[PAGE TEXT start]

Finally, the survey asked the open-ended question “How could NASA/AQAST improve its engagement and support for air quality management agencies?” Six of the 24 written responses to this question mentioned continued or greater focus on tool development and two mentioned specific research topics. Seven responses emphasized the role NASA could play in providing training. Four responses recommended greater input from states/air quality management agencies and four recommended greater transparency, for example, identifying the limitations of AQAST products and activities (as well as their strengths).

While air quality managers generally reported positive perceptions of their involvement with AQAST, interviewees identified some obstacles to interaction. Four of the 10 managers we interviewed mentioned resource limitations, especially restrictions on travel, as obstacles to greater engagement. Both air quality managers and AQAST researchers perceived a mismatch between fundable scientific research proposals and the needs of state agencies. One air quality manager described the difficulty connecting new research with tools they need and the perception that research proposal review panels don’t understand the connections between science and policy. An AQAST scientist studying climate change impacts on air quality also described struggles to have research results integrated by air quality managers, specifically at EPA, due to a mismatch of longer term research time scales with more immediate regulatory needs. This scientist gave the example that their research could show how climate-driven trends in wildfires can affect future air quality, but “they [EPA] are more worried about next summer and I don’t have much to say about next summer.” Finally, interviewees also mentioned concerns that when the AQAST program ends they would lose access to some resources and to assistance from AQAST researchers. An interviewee suggested that when new satellites become available there will be a need for people with “access to data and the know-how to process it,” preferably the same AQAST researchers they have already gotten to know. Multiple interview subjects expressed hope that NASA is thinking about a future network for new products.

[PAGE TEXT end]
[INFORMATION PROVIDED start]

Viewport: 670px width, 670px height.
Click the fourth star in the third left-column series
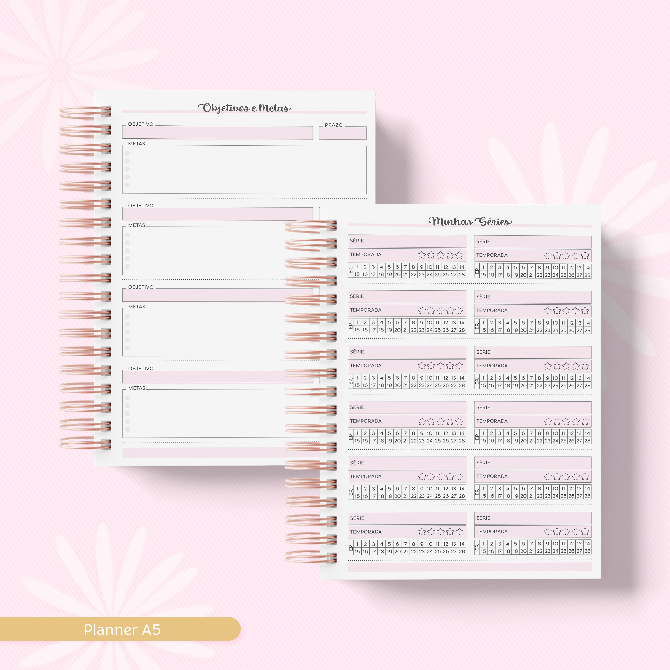450,366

[INFORMATION PROVIDED end]

Rewrite the AQAST engagement passage starting with "Finally, the survey" and going on through "as their strengths).", replacing "tool development" with "software development".

Finally, the survey asked the open-ended question “How could NASA/AQAST improve its engagement and support for air quality management agencies?” Six of the 24 written responses to this question mentioned continued or greater focus on software development and two mentioned specific research topics. Seven responses emphasized the role NASA could play in providing training. Four responses recommended greater input from states/air quality management agencies and four recommended greater transparency, for example, identifying the limitations of AQAST products and activities (as well as their strengths).